Il apprécie la “souplesse” de ce système, qui lui permet aussi de “rompre avec la solitude du travailleur indépendant et de rencontrer des gens d’univers différents”.
A quelques mètres de Franck, Marie-Angèle Muraccioli pianote sur son laptop. Elle dirige une entreprise de lissage capillaire. Avant de découvrir l’espace, la trentenaire travaillait de son domicile et avait “beaucoup de mal à séparer la sphère privée de la sphère professionnelle”.
Fondé par cinq femmes, Soleilles Cowork met l’accent sur l’aspect communautaire. “L’objectif est de faire en sorte que nos membres collaborent, qu’ils établissent des connections entre eux”, ambitionne Sandrine Benattar, l’une des cofondatrices. Pour ce faire, l’espace organise des événements fédérateurs: “Par exemple, nous allons faire venir un photographe et proposer à nos membres de faire leurs photos professionnelles.”
Soleilles Cowork marche sur les traces de La Cantine, pionnier français du “coworking”. Elle a été créée en 2008 par Silicon Sentier, une association de start-ups franciliennes, et cible en priorité les acteurs des nouvelles technologies.
“L’idée de départ était de créer une cantine pour les start-ups, un lieu de rencontres informelles et fortuites”, raconte Marie-Vorgan Le Barzic, fondatrice de cet espace qui accueille une quinzaine de “coworkers” par jour.
Fiodor Tonti est l’un d’eux. Ce designer milanais de 32 ans a sympathisé avec un compagnon de “coworking”. Il leur arrive désormais de collaborer sur des projets professionnels. “Je lui offre un peu de mon temps et de mes compétences. Il en fait autant si je le lui demande, assure Fiodor. Sans La Cantine, nous ne nous serions sans doute jamais rencontrés.”
En presque quatre ans d’existence, l’espace parisien a fait des petits: quatre Cantines ont vu le jour à Toulouse, Toulon, Rennes et Nantes.
Toutes enseignes confondues, la France compte plus de vingt espaces de “coworking”, dont sept à Paris. Dix-huit sont en projet selon le site Internet Coworking initiatives.
“La particularité des espaces français, par rapport à ceux des autres pays, c’est qu’ils sont généralement soutenus par les pouvoirs publics”, indique Jean-Yves Huwart, organisateur depuis 2010 de la conférence européenne du “coworking”.

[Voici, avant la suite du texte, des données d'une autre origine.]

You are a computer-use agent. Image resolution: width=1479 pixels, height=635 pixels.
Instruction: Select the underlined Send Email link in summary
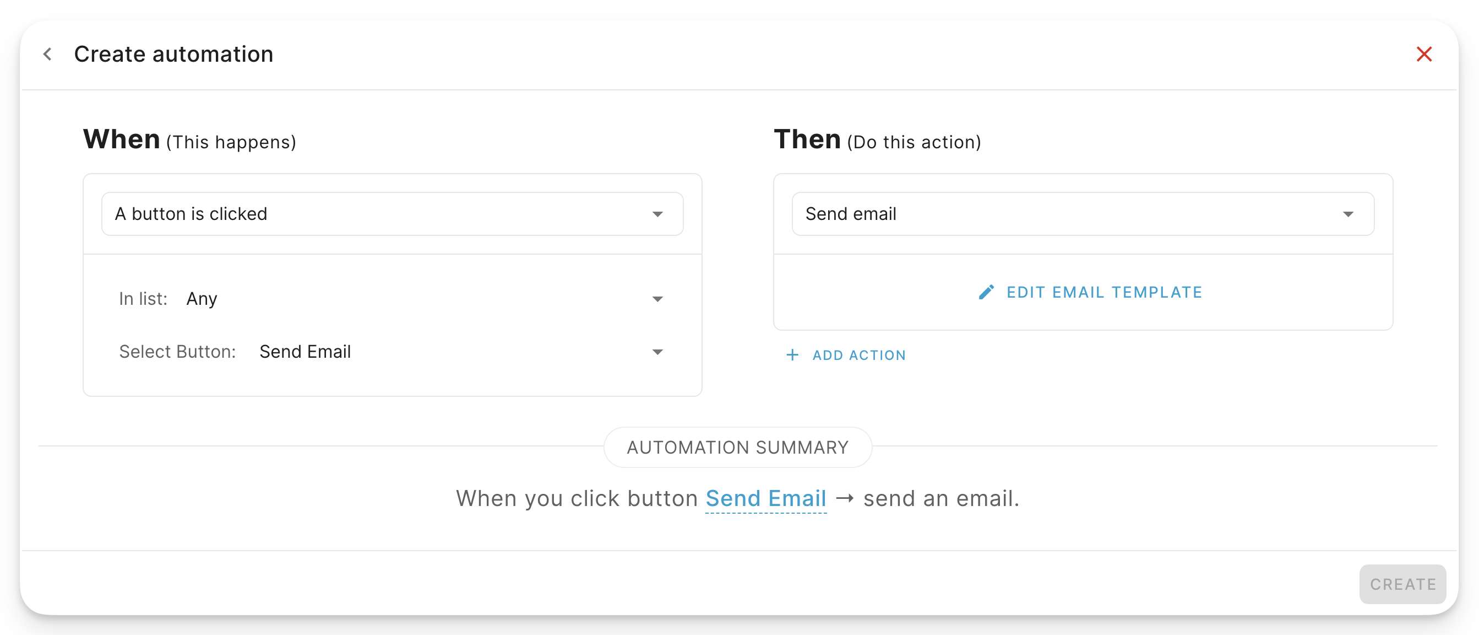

Loin devant l’Hexagone, les Etats-Unis dénombraient 350 espaces à la fin mai, sur 820 dans le monde, selon le “webzine” de référence Deskmag. “A San Francisco, où le phénomène est né en 2005, il y a un espace tous les deux ou trois blocs”, lâche Jean-Yves Huwart. En Europe, l’Allemagne (67) mène la danse.
“Le +coworking+ connaît une croissance exponentielle, affirme Jean-Yves Huwart. En moyenne, on observe chaque année un doublement du nombre d’espaces.”